THE TASK: What you give back from the listing below should be an exact copy of the lines from the one with "The image size" down to the one with "Given: Open Partners in sidebar", and it should contain no pictures.

Start of SOURCE INFORMATION

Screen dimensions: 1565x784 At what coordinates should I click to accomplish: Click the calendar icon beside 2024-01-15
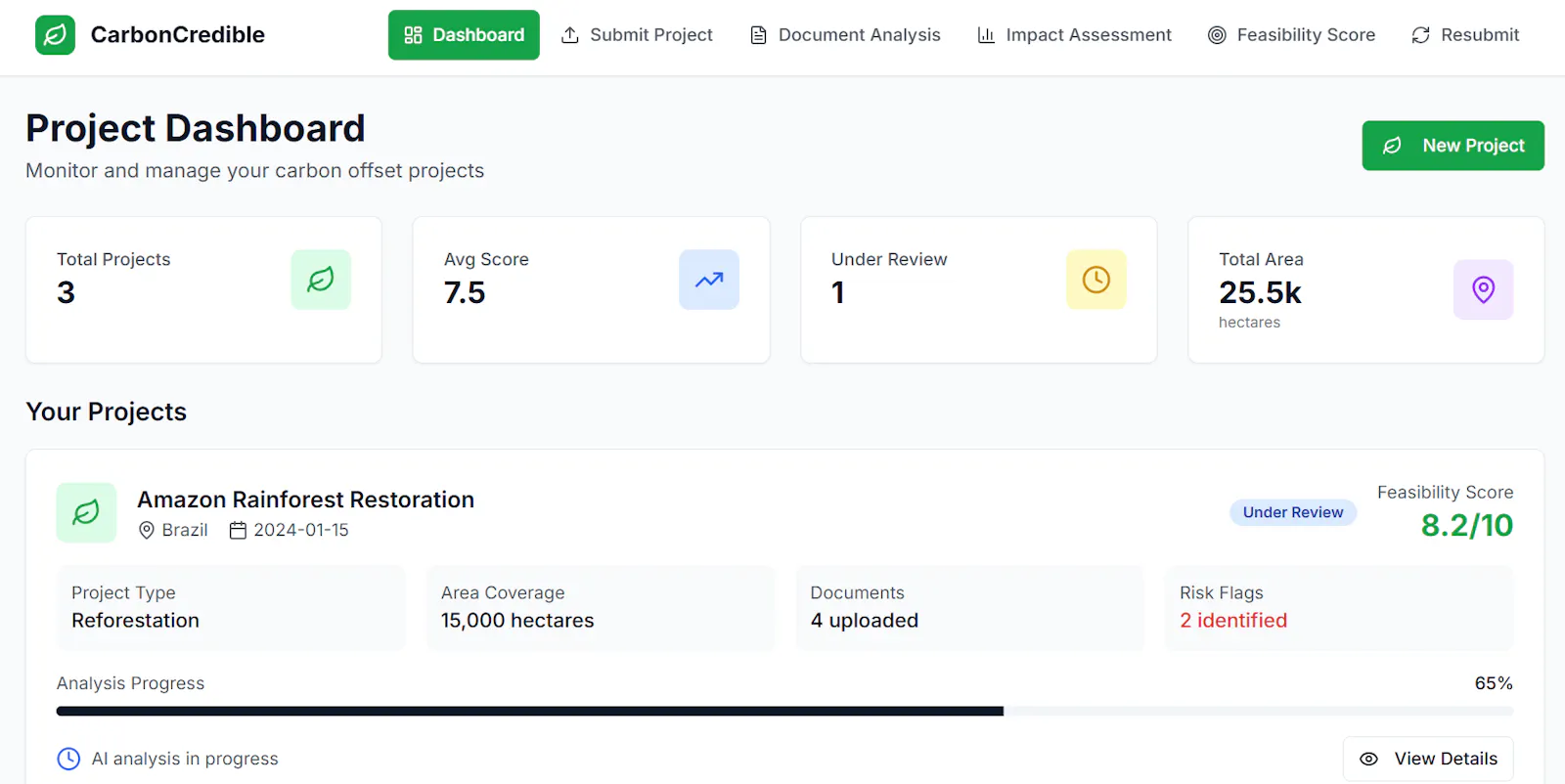[238, 530]
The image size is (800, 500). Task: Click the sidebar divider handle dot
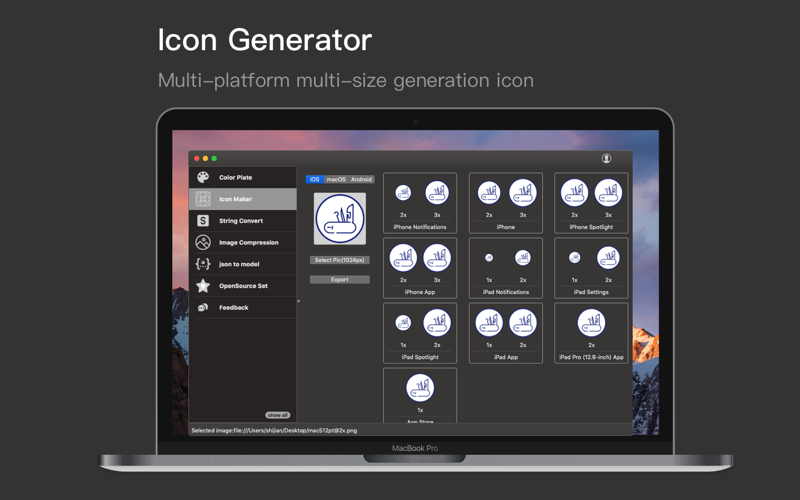tap(298, 301)
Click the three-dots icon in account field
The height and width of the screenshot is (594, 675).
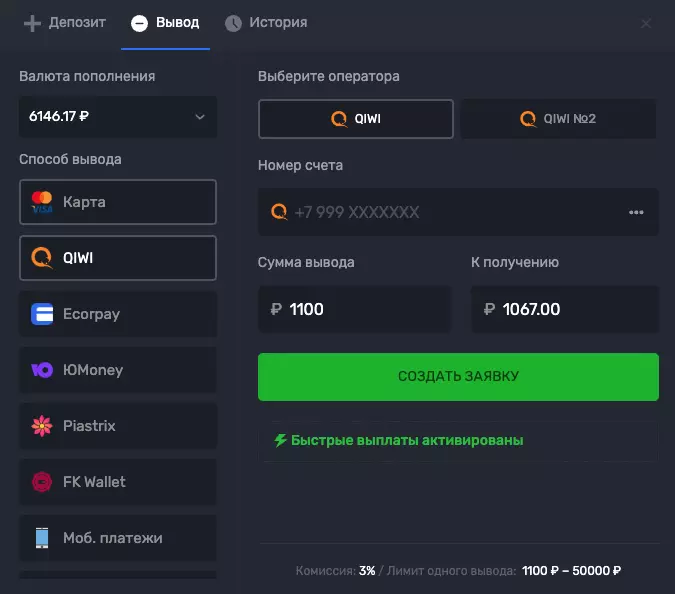pyautogui.click(x=636, y=212)
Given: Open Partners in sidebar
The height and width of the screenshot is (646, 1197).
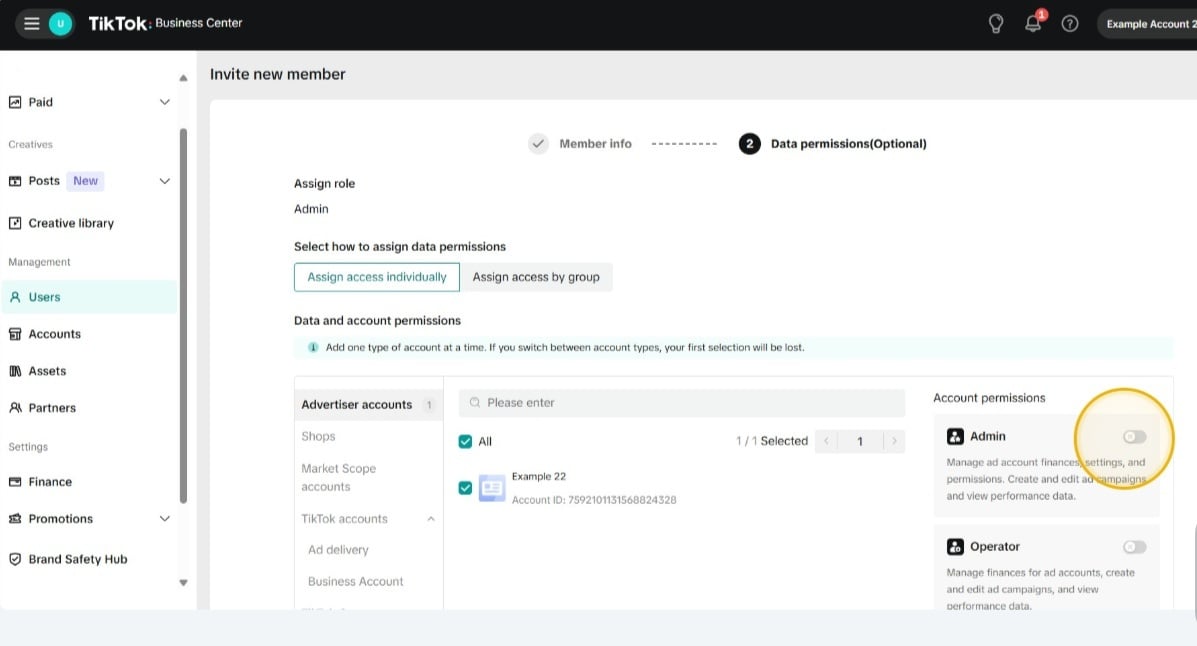Looking at the screenshot, I should pos(52,408).
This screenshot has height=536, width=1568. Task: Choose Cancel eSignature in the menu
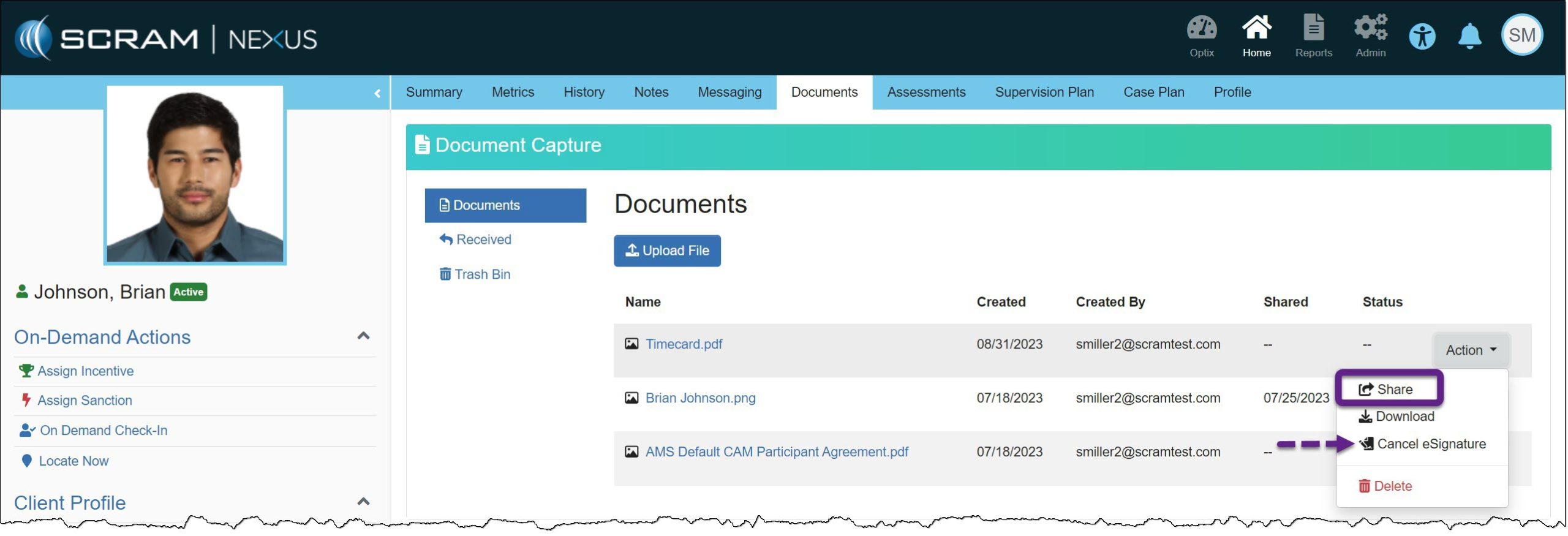pos(1423,444)
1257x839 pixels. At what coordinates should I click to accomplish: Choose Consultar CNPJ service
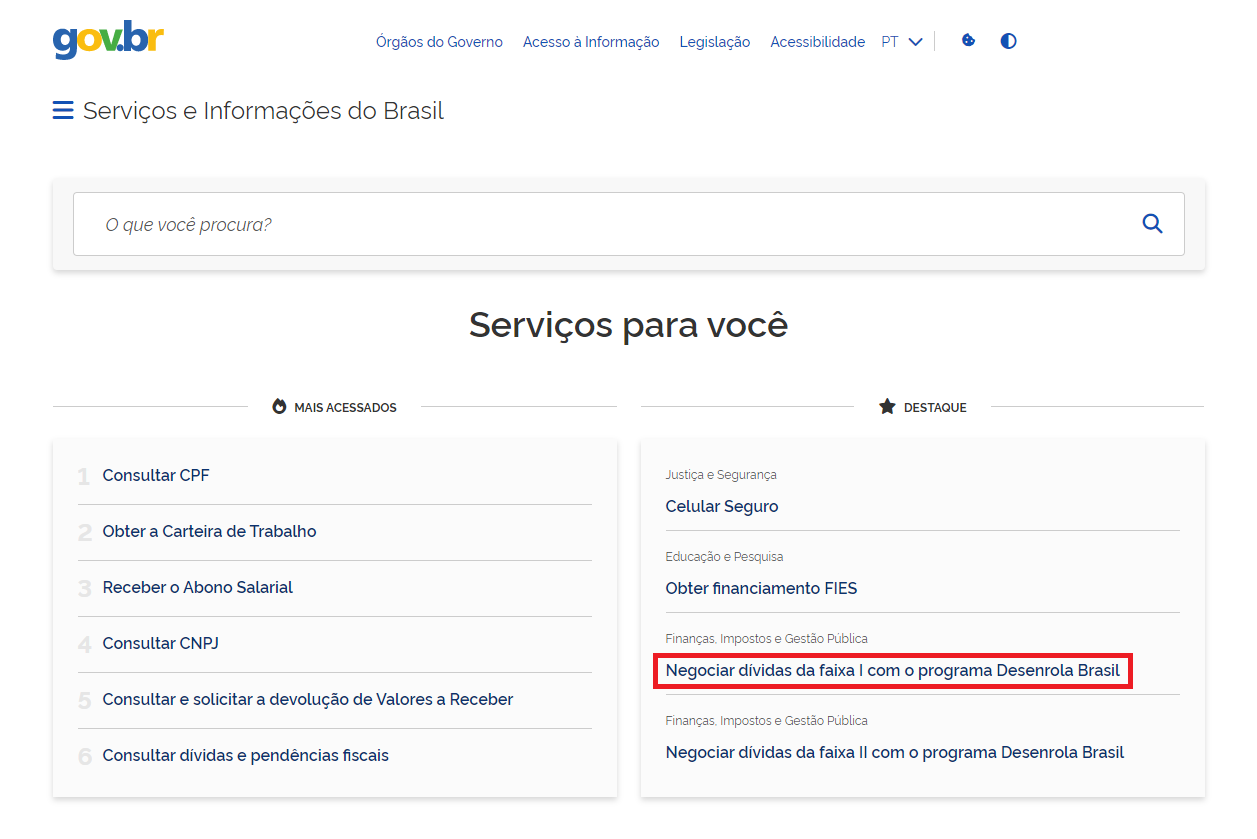pyautogui.click(x=160, y=644)
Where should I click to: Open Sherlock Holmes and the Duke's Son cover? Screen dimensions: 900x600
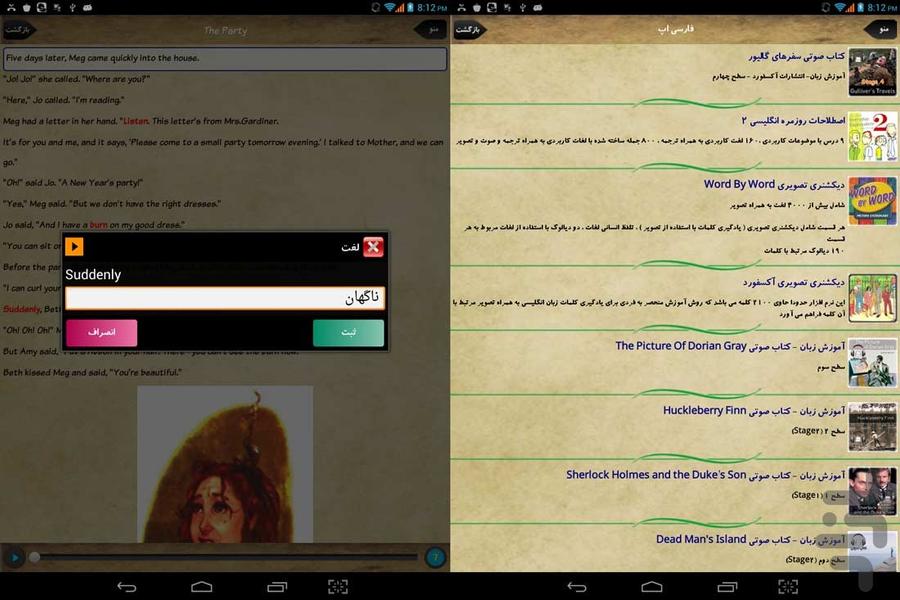[x=872, y=491]
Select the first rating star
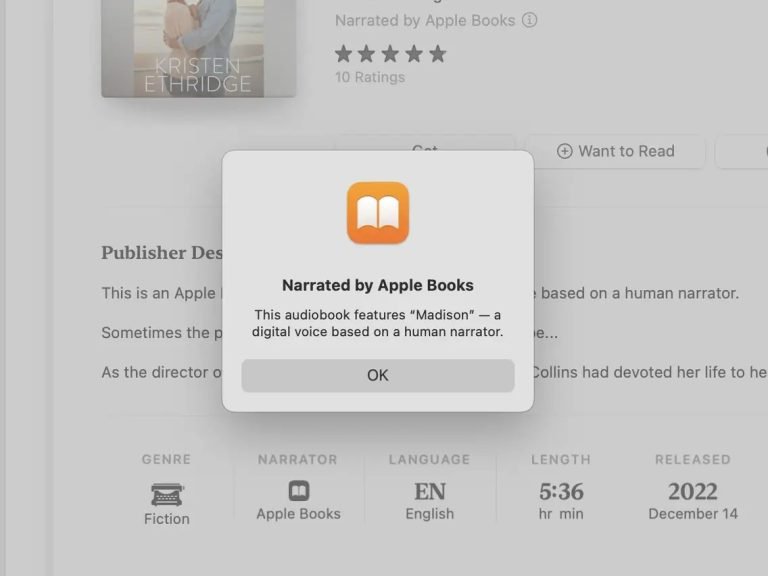 [x=344, y=54]
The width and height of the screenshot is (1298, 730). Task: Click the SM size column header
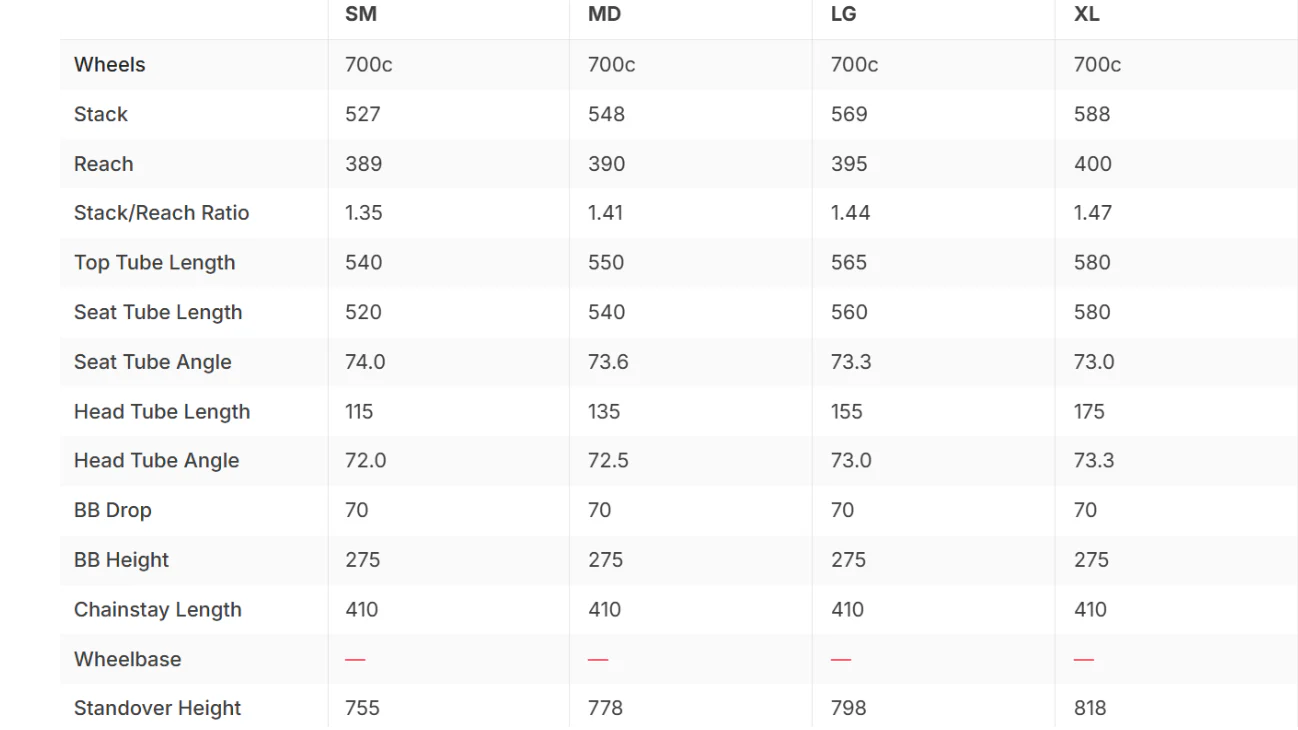(x=361, y=15)
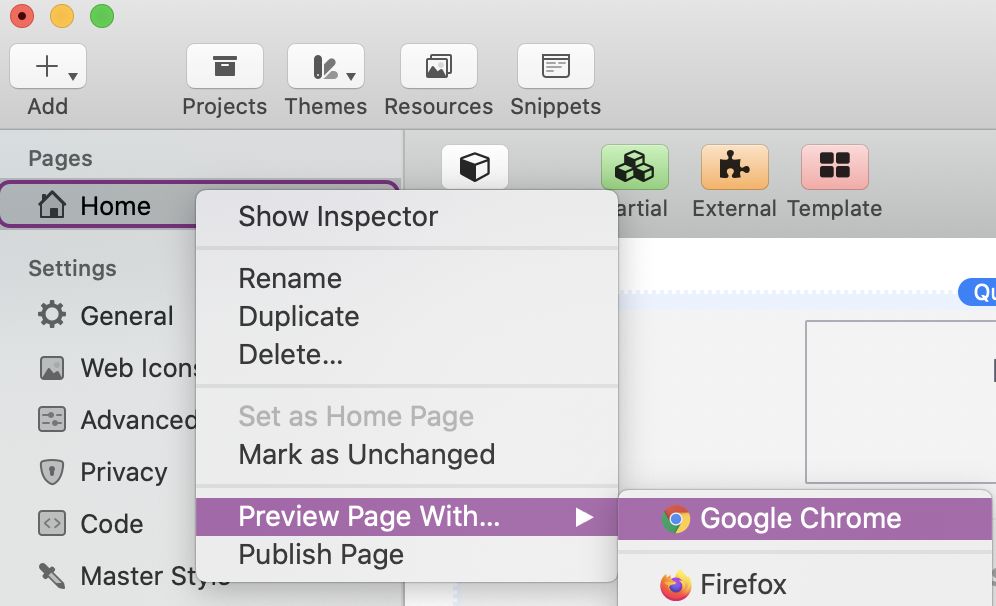Click the white cube stack icon

click(x=475, y=168)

End of SOURCE INFORMATION

EXERCISE RESPONSE:
The image size is (800, 500). Task: Click the sidebar divider handle dot
tap(298, 301)
Click the three-dots icon in account field
The height and width of the screenshot is (594, 675).
pyautogui.click(x=636, y=212)
Given: Open Partners in sidebar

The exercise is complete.